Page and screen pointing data
BEGIN

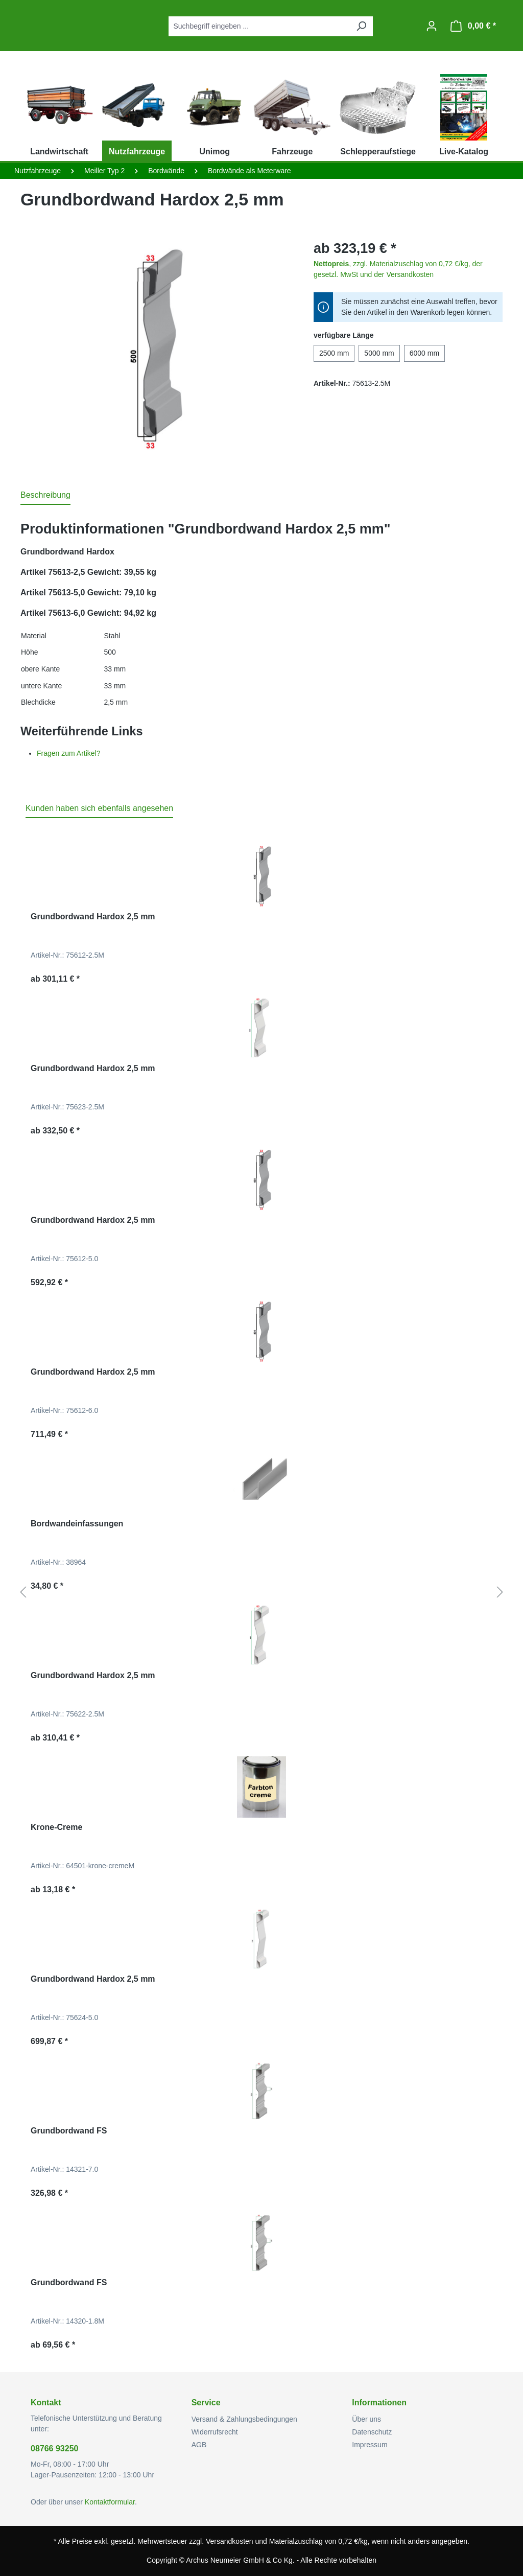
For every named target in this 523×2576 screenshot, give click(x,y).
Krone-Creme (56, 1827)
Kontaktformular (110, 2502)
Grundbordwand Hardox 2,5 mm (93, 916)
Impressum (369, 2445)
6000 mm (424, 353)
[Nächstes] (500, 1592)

END

Can you recast all the rows above as a JSON list of strings, one string per line, with blank lines and the pictures left out?

» **TASK OUTPUT**
[
  "For every named target in this 523×2576 screenshot, give click(x,y).",
  "Krone-Creme (56, 1827)",
  "Kontaktformular (110, 2502)",
  "Grundbordwand Hardox 2,5 mm (93, 916)",
  "Impressum (369, 2445)",
  "6000 mm (424, 353)",
  "[Nächstes] (500, 1592)"
]